Microscopic evaluation of the bacteria flora is informative while looking for evidence of changes in the overall bacterial predominance, thus normally lactobacilli (large gram-positive rods) is predominant, in BV coccobacilli dominant over any other microflora (anaerobs).

Vaginal cultures is used in order to exclude other pathogenic growth apart from G. vaginalis, namely, Trichomonas species, C. trachomatis, N. gonorrhoeae.
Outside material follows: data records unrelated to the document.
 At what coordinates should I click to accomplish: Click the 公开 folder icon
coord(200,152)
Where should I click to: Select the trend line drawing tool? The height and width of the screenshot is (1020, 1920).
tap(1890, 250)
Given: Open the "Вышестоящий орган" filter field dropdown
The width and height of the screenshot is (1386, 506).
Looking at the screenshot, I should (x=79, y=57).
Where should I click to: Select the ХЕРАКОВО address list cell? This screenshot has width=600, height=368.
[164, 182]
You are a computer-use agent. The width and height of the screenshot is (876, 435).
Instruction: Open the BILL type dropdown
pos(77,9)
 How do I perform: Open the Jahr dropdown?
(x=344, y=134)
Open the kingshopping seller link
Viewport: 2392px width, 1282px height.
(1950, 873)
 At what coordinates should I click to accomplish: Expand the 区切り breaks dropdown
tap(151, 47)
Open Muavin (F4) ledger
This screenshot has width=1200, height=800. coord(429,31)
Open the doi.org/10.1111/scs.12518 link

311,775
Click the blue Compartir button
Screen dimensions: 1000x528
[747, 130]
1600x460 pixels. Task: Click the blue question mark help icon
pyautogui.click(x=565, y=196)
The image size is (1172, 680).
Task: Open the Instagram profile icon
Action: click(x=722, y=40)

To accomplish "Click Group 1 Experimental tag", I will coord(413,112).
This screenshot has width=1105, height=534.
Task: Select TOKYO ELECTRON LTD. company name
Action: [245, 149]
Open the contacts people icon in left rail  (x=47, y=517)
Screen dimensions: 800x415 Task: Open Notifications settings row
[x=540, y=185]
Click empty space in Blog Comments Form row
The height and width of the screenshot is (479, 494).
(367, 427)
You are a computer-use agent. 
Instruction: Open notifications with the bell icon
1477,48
G. vaginalis detected in 100% of BV, and in 70% of asymptomatic BV.

Procedures

Colposcopy reflects clean, translucent mucus in external cervical os and opaque vaginal contents in the rear vaginal vault. “Spotted” images visible after Schiller test are pathognomic colposcopic features of Gardnerella vaginalis infection.

Management of Gardnerella Vaginalis

All patients with BV have to be prescribed appropriate treatment based on the results of clinical examinations and cytological tests. Antibacterial therapy has to be taken into account in the first order while pharmacological treatment.

Pharmacotherapy

Medication Duration
Metronidasol 500 mg, orally twice per day 7 days
Metronidasol gel 0,75%, one full applicator intravaginally (5g), once a day 5 days
Clindamycine cream 2% one full applicator intravaginally (5g) at bed time 5 days

Patients taking treatment with metronidazole have to refrain from alcohol during all course and 24 hours afterwords; clindamycin cream softens latex of condoms and diaphragms for 5 days after use.

Surgical intervention is not required in G. vaginalis infection.